This means that something like:
unsigned extern int short xx;
is perfectly good C.
On top of that, multiple occurrences of storage_class_specifiers,
unsigned_specifiers and size_specifiers are errors, but a second
type_specifier should end the decl_specifiers and be treated as
the name to be declared (see the thin ice in RM11.1).
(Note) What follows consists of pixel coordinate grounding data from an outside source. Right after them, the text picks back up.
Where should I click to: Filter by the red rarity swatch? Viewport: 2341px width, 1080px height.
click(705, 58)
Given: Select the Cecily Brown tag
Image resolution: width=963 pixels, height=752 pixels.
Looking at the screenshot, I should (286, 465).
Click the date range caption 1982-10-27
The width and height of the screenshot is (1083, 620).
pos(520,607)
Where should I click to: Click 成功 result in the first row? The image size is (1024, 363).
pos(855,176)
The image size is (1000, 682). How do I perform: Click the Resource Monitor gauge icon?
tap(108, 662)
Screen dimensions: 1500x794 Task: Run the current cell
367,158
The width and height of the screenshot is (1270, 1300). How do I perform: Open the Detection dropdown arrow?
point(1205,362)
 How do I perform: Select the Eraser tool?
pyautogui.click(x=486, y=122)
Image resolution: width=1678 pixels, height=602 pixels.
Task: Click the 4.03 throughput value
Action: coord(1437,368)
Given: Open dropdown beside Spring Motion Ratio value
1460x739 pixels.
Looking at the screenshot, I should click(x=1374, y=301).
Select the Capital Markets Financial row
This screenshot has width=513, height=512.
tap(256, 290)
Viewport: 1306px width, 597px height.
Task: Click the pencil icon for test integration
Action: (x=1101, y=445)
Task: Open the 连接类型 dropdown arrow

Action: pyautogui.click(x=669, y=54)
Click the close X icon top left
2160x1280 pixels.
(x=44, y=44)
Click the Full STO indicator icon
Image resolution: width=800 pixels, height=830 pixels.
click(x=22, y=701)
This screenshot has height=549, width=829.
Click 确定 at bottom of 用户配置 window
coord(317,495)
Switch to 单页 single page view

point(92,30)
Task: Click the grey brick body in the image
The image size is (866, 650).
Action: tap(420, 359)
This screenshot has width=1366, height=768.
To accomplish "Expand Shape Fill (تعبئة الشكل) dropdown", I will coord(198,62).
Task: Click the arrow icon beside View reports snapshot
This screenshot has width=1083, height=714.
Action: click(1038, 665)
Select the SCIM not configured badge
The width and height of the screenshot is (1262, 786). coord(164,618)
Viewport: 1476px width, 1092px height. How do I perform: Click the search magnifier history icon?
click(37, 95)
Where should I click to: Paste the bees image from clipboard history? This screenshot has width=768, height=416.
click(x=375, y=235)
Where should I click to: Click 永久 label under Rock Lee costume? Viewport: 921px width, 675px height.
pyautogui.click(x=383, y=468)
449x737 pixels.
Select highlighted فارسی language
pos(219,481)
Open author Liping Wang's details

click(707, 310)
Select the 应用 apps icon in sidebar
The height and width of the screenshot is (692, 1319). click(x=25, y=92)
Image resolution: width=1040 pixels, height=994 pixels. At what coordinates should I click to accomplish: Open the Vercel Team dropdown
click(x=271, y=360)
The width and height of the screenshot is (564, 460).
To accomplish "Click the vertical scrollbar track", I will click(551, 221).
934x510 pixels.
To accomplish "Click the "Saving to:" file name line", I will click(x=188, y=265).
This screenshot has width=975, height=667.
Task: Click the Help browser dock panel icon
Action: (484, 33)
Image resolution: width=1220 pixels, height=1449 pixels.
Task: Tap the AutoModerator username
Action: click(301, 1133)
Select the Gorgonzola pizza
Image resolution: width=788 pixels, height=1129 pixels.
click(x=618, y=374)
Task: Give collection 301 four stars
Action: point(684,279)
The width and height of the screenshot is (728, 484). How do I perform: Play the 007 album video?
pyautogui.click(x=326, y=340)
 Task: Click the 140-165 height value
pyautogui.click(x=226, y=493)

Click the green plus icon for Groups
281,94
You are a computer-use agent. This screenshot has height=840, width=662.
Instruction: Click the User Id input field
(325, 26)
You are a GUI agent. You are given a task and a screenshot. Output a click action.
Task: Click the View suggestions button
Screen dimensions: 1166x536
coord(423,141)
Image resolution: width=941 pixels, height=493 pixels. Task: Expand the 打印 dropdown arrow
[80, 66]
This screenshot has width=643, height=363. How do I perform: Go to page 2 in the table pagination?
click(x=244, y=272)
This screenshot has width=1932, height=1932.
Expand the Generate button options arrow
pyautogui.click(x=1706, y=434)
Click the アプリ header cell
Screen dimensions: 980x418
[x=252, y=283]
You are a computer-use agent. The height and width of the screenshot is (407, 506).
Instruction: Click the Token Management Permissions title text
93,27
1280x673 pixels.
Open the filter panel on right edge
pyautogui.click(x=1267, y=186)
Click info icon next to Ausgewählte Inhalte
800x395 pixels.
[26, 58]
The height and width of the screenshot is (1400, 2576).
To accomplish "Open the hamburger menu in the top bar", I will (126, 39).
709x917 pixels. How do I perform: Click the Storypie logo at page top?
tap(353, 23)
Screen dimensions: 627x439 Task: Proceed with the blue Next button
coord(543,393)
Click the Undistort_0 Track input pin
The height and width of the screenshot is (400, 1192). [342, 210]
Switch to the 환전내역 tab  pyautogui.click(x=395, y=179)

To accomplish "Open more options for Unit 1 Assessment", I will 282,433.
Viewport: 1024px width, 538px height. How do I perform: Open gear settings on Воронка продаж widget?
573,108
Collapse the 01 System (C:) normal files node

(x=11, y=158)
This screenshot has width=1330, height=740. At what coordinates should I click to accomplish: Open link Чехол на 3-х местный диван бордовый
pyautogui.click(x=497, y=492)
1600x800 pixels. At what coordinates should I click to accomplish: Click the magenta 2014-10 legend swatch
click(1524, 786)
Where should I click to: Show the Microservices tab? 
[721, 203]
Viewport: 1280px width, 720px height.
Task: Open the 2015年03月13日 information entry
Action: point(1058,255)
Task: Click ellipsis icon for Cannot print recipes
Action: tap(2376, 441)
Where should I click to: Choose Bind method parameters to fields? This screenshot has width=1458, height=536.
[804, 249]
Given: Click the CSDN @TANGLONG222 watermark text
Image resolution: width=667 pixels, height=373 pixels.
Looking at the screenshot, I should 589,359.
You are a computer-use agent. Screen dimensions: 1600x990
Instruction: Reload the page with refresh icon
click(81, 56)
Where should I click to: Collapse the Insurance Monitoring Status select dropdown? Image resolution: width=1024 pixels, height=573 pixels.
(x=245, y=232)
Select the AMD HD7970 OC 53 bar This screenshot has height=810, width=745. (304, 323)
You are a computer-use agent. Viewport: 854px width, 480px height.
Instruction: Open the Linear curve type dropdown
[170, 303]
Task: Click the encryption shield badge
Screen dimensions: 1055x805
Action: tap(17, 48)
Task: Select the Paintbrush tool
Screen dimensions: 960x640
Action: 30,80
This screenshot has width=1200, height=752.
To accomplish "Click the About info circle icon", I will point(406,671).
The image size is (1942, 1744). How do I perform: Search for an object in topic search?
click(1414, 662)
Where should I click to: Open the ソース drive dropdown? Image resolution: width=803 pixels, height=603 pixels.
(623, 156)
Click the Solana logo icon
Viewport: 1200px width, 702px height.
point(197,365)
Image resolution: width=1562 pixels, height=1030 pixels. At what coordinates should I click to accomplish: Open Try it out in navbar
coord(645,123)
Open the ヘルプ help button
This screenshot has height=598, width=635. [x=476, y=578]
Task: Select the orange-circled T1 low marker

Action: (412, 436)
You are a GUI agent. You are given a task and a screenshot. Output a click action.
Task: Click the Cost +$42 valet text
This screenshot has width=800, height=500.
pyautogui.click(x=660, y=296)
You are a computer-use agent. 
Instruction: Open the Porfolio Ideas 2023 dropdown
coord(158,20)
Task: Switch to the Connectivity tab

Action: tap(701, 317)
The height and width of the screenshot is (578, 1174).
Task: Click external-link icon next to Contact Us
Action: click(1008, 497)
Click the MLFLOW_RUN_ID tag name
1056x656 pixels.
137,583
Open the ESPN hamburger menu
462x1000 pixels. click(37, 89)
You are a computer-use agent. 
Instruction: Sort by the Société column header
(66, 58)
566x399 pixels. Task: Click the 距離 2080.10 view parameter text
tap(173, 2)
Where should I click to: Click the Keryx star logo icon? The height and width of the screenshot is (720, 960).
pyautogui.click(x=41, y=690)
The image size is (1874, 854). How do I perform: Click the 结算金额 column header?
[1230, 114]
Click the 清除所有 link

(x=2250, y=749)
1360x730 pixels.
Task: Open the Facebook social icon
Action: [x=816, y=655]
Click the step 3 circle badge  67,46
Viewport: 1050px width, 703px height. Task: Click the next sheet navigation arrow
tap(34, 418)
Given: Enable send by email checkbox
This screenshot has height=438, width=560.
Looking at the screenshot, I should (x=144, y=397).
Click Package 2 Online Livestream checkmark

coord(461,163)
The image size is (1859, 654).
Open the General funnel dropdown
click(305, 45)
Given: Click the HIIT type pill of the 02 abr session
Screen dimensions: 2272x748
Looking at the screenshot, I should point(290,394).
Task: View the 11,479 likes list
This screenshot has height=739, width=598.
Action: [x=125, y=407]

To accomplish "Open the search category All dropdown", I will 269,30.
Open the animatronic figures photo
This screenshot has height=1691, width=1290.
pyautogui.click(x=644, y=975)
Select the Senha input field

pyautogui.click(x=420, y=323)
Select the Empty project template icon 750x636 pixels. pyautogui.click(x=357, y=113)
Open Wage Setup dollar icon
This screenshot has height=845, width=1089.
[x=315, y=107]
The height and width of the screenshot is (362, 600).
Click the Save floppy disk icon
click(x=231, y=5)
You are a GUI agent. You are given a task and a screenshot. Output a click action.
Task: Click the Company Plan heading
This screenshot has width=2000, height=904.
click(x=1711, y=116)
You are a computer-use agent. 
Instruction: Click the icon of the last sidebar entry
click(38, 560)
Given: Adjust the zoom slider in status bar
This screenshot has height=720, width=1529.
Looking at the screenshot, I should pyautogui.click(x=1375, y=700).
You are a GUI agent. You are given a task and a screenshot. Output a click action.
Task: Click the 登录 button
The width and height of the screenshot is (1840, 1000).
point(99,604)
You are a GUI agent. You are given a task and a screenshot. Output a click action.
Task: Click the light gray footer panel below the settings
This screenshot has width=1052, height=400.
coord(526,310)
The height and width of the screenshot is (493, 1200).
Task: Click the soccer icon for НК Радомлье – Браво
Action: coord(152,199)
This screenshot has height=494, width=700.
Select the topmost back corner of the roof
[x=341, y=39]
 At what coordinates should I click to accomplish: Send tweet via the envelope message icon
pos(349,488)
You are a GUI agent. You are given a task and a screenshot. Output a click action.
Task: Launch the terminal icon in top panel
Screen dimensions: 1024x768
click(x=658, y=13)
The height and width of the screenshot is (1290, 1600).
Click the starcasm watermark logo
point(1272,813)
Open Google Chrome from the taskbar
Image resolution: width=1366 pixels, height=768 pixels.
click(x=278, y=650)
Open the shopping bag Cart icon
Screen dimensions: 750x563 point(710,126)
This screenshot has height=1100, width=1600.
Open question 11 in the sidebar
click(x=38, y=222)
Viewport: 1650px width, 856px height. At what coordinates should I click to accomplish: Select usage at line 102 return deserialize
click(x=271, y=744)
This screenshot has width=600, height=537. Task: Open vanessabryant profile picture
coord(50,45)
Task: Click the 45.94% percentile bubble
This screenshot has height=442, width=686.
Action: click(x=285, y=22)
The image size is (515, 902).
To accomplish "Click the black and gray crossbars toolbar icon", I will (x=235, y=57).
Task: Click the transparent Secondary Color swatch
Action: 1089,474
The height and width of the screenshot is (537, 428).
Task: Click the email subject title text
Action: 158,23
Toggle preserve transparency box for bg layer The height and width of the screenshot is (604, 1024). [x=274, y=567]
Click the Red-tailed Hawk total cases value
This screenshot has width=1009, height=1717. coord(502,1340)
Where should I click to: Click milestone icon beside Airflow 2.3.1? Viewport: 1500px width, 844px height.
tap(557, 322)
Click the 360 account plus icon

Such a language is not easily expressed in a grammar; enumeration
of the permutations is unattractive. We solve the problem by
having a regular grammar for the "soft" items, handling the single
occurrence of the type_specifier in the grammar (we have no choice),
collecting all data in a `struct decspecs' and turning that data
structure into what we want.
The existence of declarations like
short typedef yepp;
makes all hope of writing a specific grammar for typedefs illusory.
*/
decl_specifiers /* non-empty */ (register struct decspecs *ds;)
/* Reads a non-empty decl_specifiers and fills the struct
decspecs *ds.
*/
:
[
other_specifier(ds)+
[%if (DOT != IDENTIFIER || AHEAD == IDENTIFIER)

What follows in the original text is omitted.